Is this in the context of VTA? or are you targeting another backend?

Rasterer · November 23, 2018, 2:20am

I am now targeting arm_cpu backend

thierry · November 23, 2018, 8:42am

I’m not sure I understand your question: could you be more specific about what you mean by pre-computing the cache_read?

Rasterer · November 23, 2018, 9:38am

Please see the usage in https://github.com/dmlc/tvm/blob/master/topi/python/topi/arm_cpu/depthwise_conv2d.py#L62
I am just curious if the kernel packing can be computed in advance(should be possible because kernel weights are constant) or must be computed at runtime?

merrymercy · November 25, 2018, 9:13am

It won’t be computed in advance.

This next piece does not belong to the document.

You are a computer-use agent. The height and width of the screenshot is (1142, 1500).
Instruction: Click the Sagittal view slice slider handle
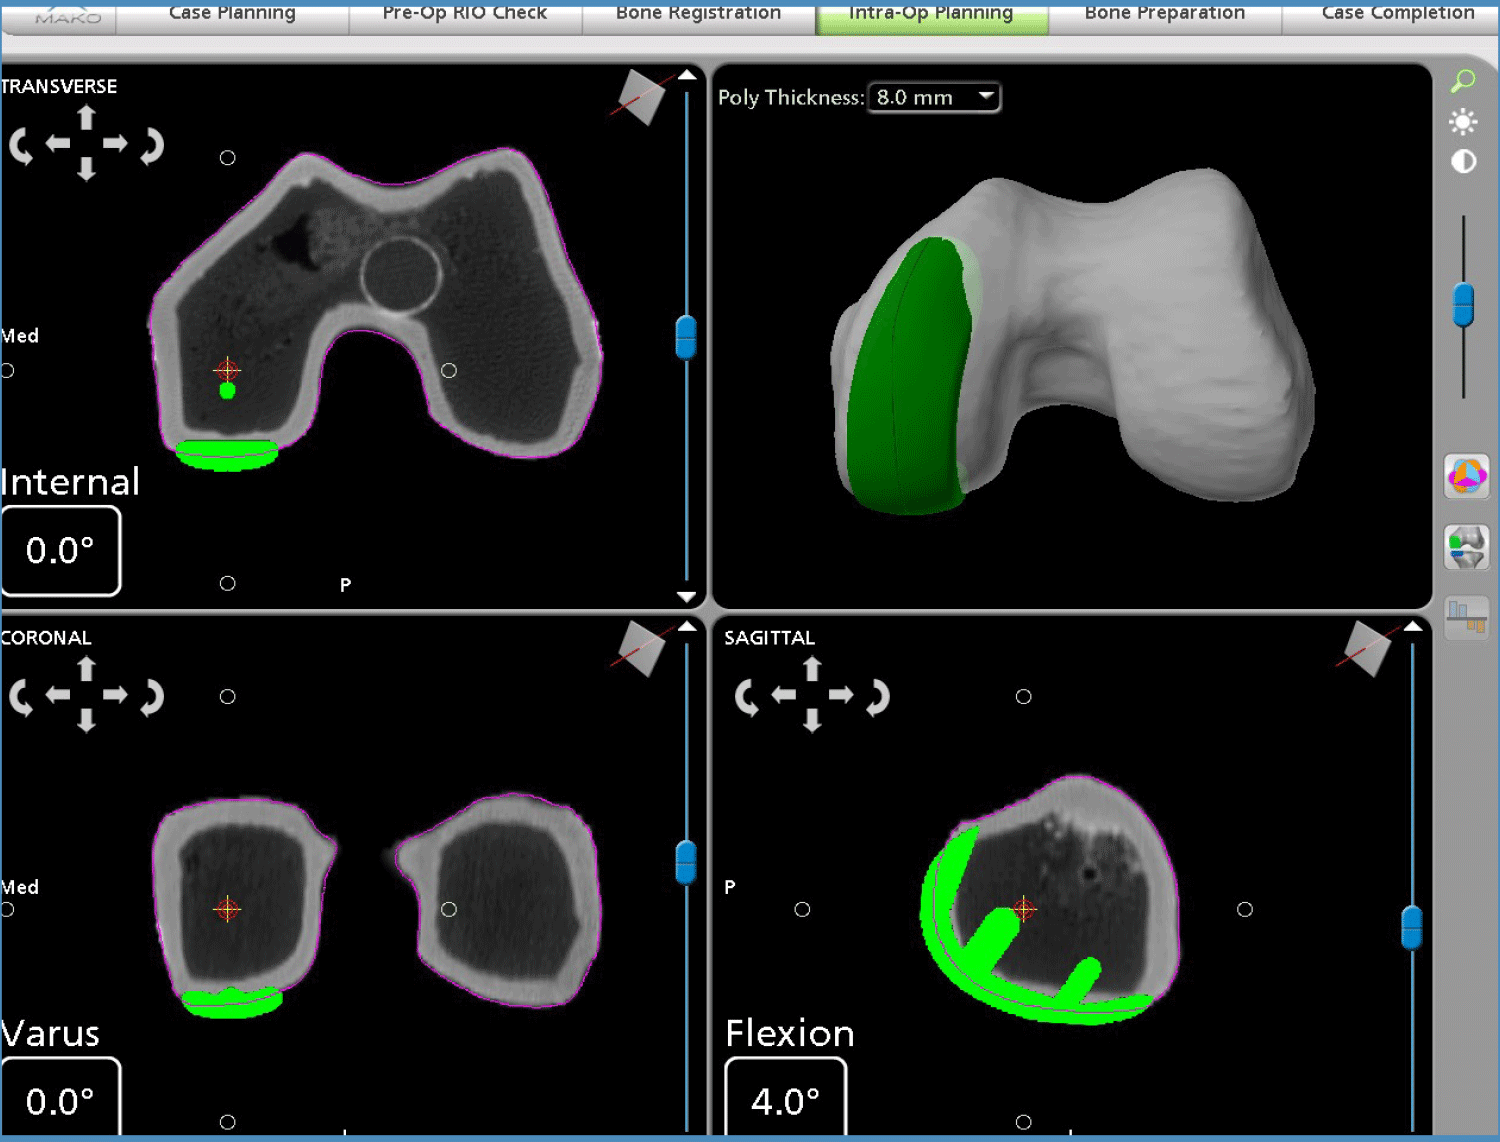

Because it is a single TVM op, while precompute is a NNVM pass which works on nnvm symbol.

So what we do is to separate this conv into two nnvm symbols, one does convolution and the other does weight transform. Then the weight transform symbol can be pre-computed.

We do this by registering alter_op_layout in nnvm. See relate code for conv2d

github.com

dmlc/tvm/blob/9473dca266e307cf1f9faece219af111686ca946/topi/python/topi/arm_cpu/conv2d.py#L526


    if 'winograd_conv2d_output' in op.tag:
        output = op.output(0)
        _schedule_winograd(cfg, s, output, outs[0])


traverse_inline(s, outs[0].op, _callback)
return s




##### REGISTER ALTER OP LAYOUT #####
@conv2d_alter_layout.register(["arm_cpu"])
def _alter_conv2d_layout_arm(attrs, inputs, tinfos):
"""Alter op layout for pre-computing kernel transformation"""
import nnvm.symbol as sym
copy_inputs = [s for s in inputs]


new_attrs = {k: attrs[k] for k in attrs.keys()}


dilation = attrs.get_int_tuple("dilation")
strides = attrs.get_int_tuple("strides")
padding = attrs.get_int_tuple("padding")
groups = attrs.get_int('groups')

Rasterer · November 26, 2018, 5:40am

@merrymercy The layout altering will not happen in autotvm path, so need use debug_skip_region to exclude it from tuning time measurement. Is my understanding correct?

merrymercy · November 26, 2018, 3:55pm

You are right.

Rasterer · November 27, 2018, 5:25am

Great, thanks a lot for clarification.